Mata gadis itu segera membulat saat mendapati pria yang ada dalam mimpinya, kini akan berpapasan dengannya. Dengan segera, Joohee menarik tangan Sori untuk bersembunyi di balik semak-semak untuk meminimalisir mimpinya terwujud. Akan lebih baik jika dirinya menghindar untuk beberapa waktu.

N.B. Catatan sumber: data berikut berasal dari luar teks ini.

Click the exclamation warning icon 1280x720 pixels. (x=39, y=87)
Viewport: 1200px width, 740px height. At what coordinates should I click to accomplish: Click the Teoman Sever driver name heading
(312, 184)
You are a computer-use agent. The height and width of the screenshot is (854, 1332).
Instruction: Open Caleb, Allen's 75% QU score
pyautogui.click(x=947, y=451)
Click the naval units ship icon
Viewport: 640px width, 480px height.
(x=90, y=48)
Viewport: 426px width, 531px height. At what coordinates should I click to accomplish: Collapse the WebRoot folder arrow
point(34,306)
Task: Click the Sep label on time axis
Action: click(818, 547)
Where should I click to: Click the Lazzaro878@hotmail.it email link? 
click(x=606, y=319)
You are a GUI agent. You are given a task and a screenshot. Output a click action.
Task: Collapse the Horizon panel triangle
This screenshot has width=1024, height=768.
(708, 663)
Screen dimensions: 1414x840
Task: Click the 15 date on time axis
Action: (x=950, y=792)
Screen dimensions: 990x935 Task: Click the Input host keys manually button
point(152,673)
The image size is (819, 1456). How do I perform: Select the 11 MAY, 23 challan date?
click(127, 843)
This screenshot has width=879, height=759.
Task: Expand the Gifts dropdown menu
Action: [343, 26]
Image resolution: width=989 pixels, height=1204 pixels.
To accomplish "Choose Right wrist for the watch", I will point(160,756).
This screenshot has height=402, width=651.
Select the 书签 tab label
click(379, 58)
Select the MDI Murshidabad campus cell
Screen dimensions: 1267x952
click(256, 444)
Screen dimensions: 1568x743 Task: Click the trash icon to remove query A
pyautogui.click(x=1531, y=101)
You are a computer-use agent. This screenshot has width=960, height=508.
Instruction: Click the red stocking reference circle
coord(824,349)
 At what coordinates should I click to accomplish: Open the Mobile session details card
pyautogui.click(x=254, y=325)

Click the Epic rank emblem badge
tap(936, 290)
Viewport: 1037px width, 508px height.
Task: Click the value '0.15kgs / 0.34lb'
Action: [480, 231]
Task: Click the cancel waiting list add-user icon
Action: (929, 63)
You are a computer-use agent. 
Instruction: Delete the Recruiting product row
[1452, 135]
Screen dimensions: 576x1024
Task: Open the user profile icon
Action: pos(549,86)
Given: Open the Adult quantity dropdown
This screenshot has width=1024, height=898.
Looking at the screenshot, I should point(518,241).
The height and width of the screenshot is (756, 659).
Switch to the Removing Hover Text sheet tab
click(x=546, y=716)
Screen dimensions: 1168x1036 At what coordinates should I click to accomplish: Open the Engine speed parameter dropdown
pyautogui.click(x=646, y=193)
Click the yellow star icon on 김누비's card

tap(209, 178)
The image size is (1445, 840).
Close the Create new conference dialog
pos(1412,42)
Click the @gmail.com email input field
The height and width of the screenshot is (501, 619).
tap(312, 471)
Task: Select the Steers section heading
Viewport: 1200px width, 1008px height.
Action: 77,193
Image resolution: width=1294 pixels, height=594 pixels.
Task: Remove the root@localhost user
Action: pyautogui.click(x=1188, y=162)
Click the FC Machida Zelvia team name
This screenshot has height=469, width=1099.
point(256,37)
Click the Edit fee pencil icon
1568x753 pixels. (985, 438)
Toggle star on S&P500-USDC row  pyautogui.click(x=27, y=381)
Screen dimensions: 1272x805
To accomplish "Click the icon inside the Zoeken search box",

"Ada apa?" tanya Sori yang kemudian membuat Joohee segera meminta sang pelayan menutup mulutnya atau mereka akan ketahuan.

"Aku sedang menghindar."

"Menghindar?"

Joohee terdiam sejenak, memejamkan mata sembari merutuki dirinya dalam hati sebelum tersenyum dan menghadapi pria itu seolah tak terjadi apa pun. Bisa saja itu hanya sebatas mimpinya 'kan?

"Aku ... Aku ... Aku ...." Joohee mengedarkan pandangan sebelum tatapannya tertuju pada sebuah ranting dan menunjukkannya pada Jungkook sambil tersenyum. "Guru memberiku tugas."

Jungkook mengerutkan dahi. Dia kemudian mengambil beberapa daun yang menyangkut di rambut Joohee. "Ah ... Begitu?"

"Aku permisi dulu." Joohee menarik tangan Sori, buru-buru meninggalkan tempat itu dan cukup membuat Jungkook bingung. Padahal sebelumnya gadis itu terang-terangan cari perhatian terhadapnya. Lalu kenapa setelah kejadian malam itu malah menghindarinya?

"Apa dia lupa?" gumam Jungkook kemudian membalikkan tubuh untuk melihat Joohee menjauh.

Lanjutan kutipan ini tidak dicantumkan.